(PROVIDED INFORMATION begins)
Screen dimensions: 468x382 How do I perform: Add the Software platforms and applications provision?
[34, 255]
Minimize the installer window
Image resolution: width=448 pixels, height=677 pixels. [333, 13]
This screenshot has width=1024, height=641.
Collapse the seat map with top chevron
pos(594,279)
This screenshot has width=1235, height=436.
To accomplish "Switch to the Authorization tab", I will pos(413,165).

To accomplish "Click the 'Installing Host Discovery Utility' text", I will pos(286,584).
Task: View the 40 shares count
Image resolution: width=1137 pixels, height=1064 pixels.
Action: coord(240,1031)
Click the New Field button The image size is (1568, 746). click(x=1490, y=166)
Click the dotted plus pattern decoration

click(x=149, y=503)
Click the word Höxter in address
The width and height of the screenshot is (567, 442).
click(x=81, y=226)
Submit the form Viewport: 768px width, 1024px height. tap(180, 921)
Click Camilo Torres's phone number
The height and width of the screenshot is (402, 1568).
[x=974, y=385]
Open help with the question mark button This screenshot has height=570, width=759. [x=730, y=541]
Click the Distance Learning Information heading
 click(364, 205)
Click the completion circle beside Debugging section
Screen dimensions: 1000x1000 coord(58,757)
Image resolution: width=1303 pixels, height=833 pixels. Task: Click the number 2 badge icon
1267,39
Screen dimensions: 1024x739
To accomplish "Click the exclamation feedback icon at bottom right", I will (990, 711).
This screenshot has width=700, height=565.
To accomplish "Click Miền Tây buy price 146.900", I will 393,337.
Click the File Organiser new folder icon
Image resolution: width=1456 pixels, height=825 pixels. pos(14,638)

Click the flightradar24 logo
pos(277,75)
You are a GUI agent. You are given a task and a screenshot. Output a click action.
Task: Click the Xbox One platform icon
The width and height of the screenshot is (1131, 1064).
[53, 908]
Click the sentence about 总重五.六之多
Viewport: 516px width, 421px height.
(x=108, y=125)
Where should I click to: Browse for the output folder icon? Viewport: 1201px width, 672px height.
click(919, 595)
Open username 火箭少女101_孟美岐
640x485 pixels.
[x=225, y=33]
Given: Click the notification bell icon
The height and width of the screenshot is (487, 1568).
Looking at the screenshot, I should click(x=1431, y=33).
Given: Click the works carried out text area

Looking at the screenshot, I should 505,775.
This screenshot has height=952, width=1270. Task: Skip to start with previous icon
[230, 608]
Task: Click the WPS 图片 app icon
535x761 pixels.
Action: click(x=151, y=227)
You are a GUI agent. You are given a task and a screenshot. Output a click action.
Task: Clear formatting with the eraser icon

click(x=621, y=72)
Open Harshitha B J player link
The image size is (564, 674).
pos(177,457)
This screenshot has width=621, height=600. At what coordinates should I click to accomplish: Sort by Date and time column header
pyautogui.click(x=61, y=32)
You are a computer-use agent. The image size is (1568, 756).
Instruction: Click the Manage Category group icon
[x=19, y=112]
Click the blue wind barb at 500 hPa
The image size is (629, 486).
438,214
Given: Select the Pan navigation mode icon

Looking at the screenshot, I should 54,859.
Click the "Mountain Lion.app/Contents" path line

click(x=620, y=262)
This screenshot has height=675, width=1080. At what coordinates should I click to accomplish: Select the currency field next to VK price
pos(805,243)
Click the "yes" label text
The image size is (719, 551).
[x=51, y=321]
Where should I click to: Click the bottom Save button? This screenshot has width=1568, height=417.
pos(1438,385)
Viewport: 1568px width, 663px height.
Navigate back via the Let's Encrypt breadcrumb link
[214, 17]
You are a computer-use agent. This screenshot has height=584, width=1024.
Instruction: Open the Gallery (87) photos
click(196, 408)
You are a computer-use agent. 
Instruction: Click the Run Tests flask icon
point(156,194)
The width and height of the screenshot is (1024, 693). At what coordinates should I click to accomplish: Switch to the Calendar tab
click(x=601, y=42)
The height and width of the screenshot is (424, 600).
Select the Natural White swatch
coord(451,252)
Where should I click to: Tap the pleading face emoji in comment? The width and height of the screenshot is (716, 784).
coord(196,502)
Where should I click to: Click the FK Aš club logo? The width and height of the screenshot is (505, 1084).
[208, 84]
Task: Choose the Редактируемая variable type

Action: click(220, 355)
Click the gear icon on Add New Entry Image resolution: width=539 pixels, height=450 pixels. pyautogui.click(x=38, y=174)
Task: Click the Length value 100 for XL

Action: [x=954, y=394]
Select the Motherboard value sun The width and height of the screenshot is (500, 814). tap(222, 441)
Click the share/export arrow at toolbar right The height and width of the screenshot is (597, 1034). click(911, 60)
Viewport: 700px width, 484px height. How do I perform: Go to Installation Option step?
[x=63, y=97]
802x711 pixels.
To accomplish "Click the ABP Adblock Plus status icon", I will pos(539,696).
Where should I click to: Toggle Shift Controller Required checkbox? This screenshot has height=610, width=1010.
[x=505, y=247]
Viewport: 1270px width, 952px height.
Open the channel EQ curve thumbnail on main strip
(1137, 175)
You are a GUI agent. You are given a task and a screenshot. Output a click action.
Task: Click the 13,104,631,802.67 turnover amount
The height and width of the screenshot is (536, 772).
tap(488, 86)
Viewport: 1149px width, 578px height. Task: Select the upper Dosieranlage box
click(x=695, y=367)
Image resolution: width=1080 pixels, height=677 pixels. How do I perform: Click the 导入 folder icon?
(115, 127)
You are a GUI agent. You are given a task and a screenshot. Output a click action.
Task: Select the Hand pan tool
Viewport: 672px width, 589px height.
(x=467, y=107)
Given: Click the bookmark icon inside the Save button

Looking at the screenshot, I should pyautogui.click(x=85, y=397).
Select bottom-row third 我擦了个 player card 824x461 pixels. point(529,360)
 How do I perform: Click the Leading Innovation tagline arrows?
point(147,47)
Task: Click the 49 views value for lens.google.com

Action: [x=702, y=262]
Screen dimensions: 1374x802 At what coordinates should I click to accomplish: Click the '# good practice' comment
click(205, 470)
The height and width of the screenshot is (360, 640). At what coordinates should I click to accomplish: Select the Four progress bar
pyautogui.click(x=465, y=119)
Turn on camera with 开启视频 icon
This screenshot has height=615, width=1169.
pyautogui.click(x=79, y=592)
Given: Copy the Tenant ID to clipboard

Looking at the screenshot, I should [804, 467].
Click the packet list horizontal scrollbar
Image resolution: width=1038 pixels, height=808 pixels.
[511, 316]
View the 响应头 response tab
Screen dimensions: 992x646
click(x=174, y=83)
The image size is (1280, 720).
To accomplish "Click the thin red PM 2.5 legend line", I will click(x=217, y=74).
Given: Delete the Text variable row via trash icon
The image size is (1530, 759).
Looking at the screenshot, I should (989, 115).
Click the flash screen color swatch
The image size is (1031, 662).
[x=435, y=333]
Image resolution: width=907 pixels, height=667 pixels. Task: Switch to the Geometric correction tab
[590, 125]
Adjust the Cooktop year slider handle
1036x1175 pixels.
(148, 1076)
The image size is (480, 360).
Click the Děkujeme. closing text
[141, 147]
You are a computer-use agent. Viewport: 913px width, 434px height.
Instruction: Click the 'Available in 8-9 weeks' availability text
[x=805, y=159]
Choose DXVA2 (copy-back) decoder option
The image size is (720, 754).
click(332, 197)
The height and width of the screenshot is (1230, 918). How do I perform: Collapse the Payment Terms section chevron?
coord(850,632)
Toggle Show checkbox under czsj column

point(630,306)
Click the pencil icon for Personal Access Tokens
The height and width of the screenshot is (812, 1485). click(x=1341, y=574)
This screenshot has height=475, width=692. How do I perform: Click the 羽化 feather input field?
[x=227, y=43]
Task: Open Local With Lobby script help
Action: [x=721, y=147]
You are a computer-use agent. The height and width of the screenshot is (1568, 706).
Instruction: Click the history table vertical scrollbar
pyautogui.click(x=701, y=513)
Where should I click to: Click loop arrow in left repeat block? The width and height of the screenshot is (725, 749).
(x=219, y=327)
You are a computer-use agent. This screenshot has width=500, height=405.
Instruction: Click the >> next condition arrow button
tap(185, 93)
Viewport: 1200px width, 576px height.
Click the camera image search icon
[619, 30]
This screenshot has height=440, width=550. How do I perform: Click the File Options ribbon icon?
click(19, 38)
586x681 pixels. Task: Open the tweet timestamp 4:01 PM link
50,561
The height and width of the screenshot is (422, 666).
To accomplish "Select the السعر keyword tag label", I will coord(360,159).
(PROVIDED INFORMATION ends)
* _REQUIRED WORK_: Please restate only the opening stretch of the records above: every line from the first through the one containing "This screenshot has width=1024, height=641.", exactly as written.

* _TASK RESULT_:
Screen dimensions: 468x382 How do I perform: Add the Software platforms and applications provision?
[34, 255]
Minimize the installer window
Image resolution: width=448 pixels, height=677 pixels. [333, 13]
This screenshot has width=1024, height=641.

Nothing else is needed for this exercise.